I stayed at home, did a driving test for another elder
who has to drive starting Tuesday, worked on my SS lesson, took shirts to the
laundry, and moved cars around to clear the parking lot for Sunday
meetings. (Church parking lots here have
12-20 spaces, and they generally are double and triple-parked on Sundays.) Real estate here is just so valuable and hard
to get!!! Property value in Queens is
roughly ten times that in Utah, in my estimation. A 2500 sf house on ¼ acre is about $2+
million. (But I digress…) At about noon, I walked over and caught the subway to
Flushing, then walked the mile from the end of the line to the chapel. The entire journey of 6-7 miles took 75
minutes, and I loved it!! Along the way
I ran into two sisters and their recent convert in the subway, met and watched
a lot of other interesting people, and saw MetLife stadium on one side and
Arthur Ashe tennis stadium and the globe from the world’s fair ¼ mile away on
the other side (the subway is on an elevated platform not underground in that part
of the trip), then walked through the center NYC’s largest ‘Chinatown’ in
Flushing.
After the dedication, we were invited over for dinner by the
Shins, along with the Rapleys and another couple that are Chinese (can’t remember their
name). We assumed ‘over for dinner’ would be to their house, but when we got
directions, it was to a nice Korean Restaurant (BCD Tofu House, in Bayside). We
got to see a very nice area of town that we hadn’t seen before, and get to know
some people outside of church, which is always great! Brother Shinn is a bank manager and a
counselor in our stake presidency, Brother Rapley is our stake patriarch and
CES administrator for the area, and the other brother works in customer service
(and has a BS in Electrical Engineering).

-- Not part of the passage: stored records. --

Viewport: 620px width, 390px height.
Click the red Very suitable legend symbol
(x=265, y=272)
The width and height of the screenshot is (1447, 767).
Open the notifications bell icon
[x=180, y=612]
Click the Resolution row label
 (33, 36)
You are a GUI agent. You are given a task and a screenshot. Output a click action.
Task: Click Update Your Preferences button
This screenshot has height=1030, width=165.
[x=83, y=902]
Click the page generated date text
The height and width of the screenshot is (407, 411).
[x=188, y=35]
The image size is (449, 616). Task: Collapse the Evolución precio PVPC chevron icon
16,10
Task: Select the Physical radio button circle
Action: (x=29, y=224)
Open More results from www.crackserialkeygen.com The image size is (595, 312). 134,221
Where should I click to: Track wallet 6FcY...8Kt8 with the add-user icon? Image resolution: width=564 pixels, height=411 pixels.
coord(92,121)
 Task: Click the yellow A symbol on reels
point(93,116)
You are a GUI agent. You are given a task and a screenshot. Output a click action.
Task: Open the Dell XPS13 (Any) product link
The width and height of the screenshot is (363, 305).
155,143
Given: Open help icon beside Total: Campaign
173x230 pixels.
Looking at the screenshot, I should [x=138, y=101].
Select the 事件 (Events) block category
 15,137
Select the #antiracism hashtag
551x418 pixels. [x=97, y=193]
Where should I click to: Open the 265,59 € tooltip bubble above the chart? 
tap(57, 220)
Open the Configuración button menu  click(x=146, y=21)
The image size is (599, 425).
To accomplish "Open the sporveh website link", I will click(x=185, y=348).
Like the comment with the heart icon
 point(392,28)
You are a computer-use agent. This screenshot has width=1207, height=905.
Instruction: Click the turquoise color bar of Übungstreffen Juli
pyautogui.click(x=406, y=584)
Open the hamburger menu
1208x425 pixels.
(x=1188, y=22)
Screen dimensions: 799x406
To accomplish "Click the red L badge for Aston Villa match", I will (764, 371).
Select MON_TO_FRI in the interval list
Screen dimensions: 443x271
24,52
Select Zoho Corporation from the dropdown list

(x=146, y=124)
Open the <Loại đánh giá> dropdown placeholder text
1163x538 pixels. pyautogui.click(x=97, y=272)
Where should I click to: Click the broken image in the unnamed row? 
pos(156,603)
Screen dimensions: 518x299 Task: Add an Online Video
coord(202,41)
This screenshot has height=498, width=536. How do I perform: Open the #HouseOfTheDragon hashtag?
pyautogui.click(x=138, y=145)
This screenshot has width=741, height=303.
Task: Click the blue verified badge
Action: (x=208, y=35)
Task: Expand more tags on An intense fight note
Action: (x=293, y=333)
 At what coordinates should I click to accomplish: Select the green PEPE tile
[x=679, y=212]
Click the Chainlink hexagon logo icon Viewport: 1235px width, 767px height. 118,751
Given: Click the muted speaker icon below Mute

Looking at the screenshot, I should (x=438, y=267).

It was fun to talk and hear conversion stories, not to mention be
adventurous and eat everything in a wonderful Korean BBQ. (I told Diane, “Don’t wonder what it is, just
try everything and see what you like!”)
Luckily, when I asked they brought some wood chopsticks—MUCH easier to
use than the chrome ones in the place settings. (I found when I went to Korea
for business that my hand cramped up by the end of a meal with metal chopsticks…Not
in shape for chopstick use.) Although it
was not comfort food for us, it was an adventure, the company was great, and we
loved the experience!! Our mission is
much the same-- the experiences aren’t always comfortable, but we know we are
doing the Lord’s work, we know he strengthens us every day, and we know that
our love and our testimonies are stronger than they have ever been!! We still love it!